Les bannis des banlieues
Violaine Carrère, ethnologue
L'histoire que nous tentons de retracer ici est
celle d'un collectif, le Comité national contre la double peine,
mais c'est aussi celle de tout un mouvement, qui a donné lieu
à la création de structures successives : Solidarités
actives, Résistance des banlieues, et enfin le Mouvement de l'Immigration
et des Banlieues (MIB).
Le Gisti a noué divers contacts avec les acteurs
de ce mouvement et a bien sûr travaillé avec eux. Depuis
quelques années, toutefois, les rapports se sont distendus. Un
dossier de Plein Droit sur la double peine ne pouvait se faire
sans la collaboration de ceux qui se consacrent à cette lutte.
C'était aussi l'occasion de faire le point sur toutes ces années
le Comité fêtera ses 10 ans d'existence
en juin 2000 et sur la façon dont le milieu
associatif s'est investi dans cette lutte.
L'article qui suit a été rédigé essentiellement
à partir d'une journée d'entretiens avec les fondateurs
du mouvement et quelques uns de ceux qui les ont rejoints, dans les
locaux qu'occupe le Comité, rue de Montreuil à Paris.
Dans une ambiance de ruche bourdonnante, ils nous ont réservé
un accueil chaleureux, ont pris le temps de raconter, expliquer, y compris
leurs motifs d'amertume, avec clarté et humour ; qu'ils
en soient ici remerciés.
La « Maison de l'Immigration », au matin, vit sur
un rythme de lent éveil ; arrivées une à une
et, avant toute chose, un café. Vers la fin de la matinée
et jusqu'en début de soirée, en revanche, il n'y a plus
guère d'espace libre dans les locaux,
et une quinzaine de personnes, la plupart bénévoles, s'activent
fiévreusement à recevoir les visiteurs, répondre
au téléphone, préparer les réunions publiques
à venir, les déplacements en province, mettre des courriers
sous enveloppe, etc.
L'impression générale qu'on peut avoir est à la
fois celle d'un grand sérieux et d'une joyeuse anarchie :
les dossiers sont visiblement pris en charge par des mains différentes
et il faut parfois un peu de temps pour faire le point sur qui a fait
quoi, aucun des membres n'est d'accord sur le nombre des dossiers traités
à ce jour, ni très précis sur les résultats.
Cependant, sur le sens de l'action, sur les stratégies, les discours
sont forts, et tous expriment la même volonté de participer
à un combat où l'important est l'action collective, la
prise en charge par les personnes concernées elles-mêmes
de leurs problèmes, le travail de mobilisation.

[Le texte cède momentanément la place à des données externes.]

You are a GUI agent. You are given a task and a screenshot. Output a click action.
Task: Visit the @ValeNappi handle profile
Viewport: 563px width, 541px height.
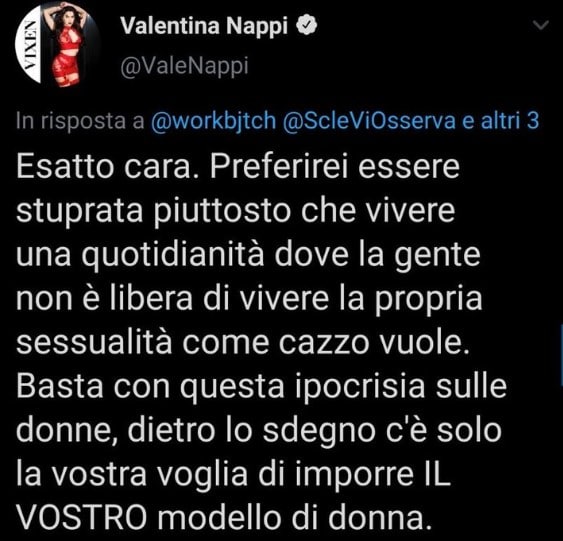184,66
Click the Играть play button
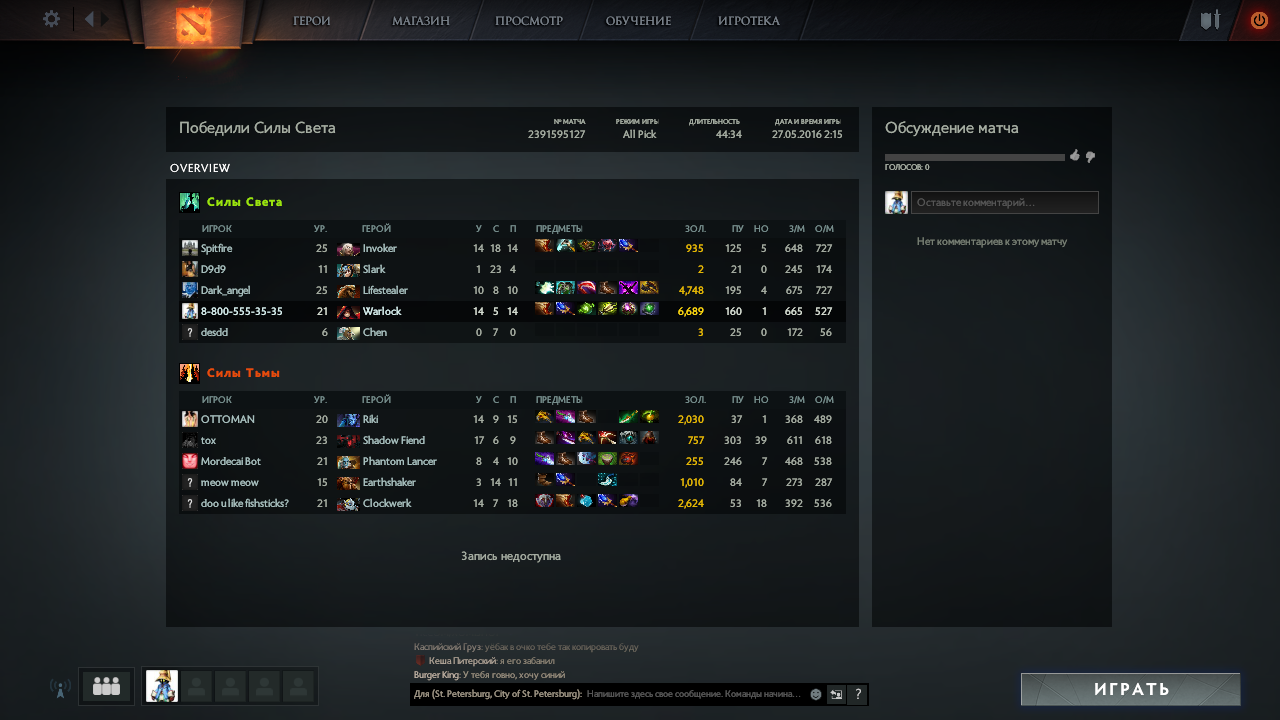Image resolution: width=1280 pixels, height=720 pixels. coord(1131,689)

Pour la défense des dossiers individuels, les techniques vont
du recours contentieux au recours en grâce, et à ce qu'ils
appellent eux-mêmes « du harcèlement » :
téléphoner dans les préfectures, les cabinets ministériels,
les directions administratives, insister, relancer
« Notre
grande force, c'est que nous, on a le temps, on n'a que ça à
faire », disent-ils.
Surtout, ils sont capables de mobiliser très rapidement des
troupes, pour faire le siège d'une préfecture, d'un commissariat,
attendre à la sortie d'une prison. « On a tout un
réseau, des militants sur place dans une quinzaine de villes.
En permanence, on peut mobiliser trente personnes. Mais, à Reims,
l'autre jour on était cinquante ; à Bourges, on était
cent ! Notre stratégie, actuellement, c'est d'étendre
ce réseau. »
Ils voudraient bien également constituer un collectif d'avocats
« prêts à intervenir pour pas cher en urgence ».
Mais ça, c'est plus difficile
Parallèlement à cette défense de cas individuels,
l'activité s'organise autour de campagnes sur divers thèmes
et autour de réunions « dans les quartiers ».
« On a traversé une période d'essoufflement »,
explique Tarek, l'un des « anciens » du mouvement,
« il y avait des cas à défendre en urgence,
des actions sur le terrain, un risque de perte de sens. On est en train
de reprendre tout ça, et de préparer une nouvelle phase
du mouvement ».
La lutte contre la double peine n'est pas abandonnée, mais les
membres du Comité sont occupés aujourd'hui par la relance
du Mouvement de l'immigration et des banlieues (MIB), qui tiendra un
congrès en novembre cette année, précédé
de réunions publiques un peu partout en France.
Les pionniers
Tout est parti de plusieurs histoires individuelles, celles de jeunes
nés en France ou arrivés enfants sur le territoire qui,
à la suite de parcours divers, ont fait l'objet d'arrêtés
d'expulsion. Quelques uns, peu à peu, ont monté des comités
de soutien dans la mouvance des collectifs d'auto-défense contre
les bavures policières et les crimes racistes créés
dans les années quatre-vingt.
Ils cherchent à rassembler du monde pour obtenir l'abrogation
d'arrêtés d'expulsion, ou au moins des sursis à
exécution. Dans certains cas, ils réussissent et cherchent
à multiplier de tels comités dans les quartiers de banlieues
d'une part, les milieux pénitentiaires d'autre part.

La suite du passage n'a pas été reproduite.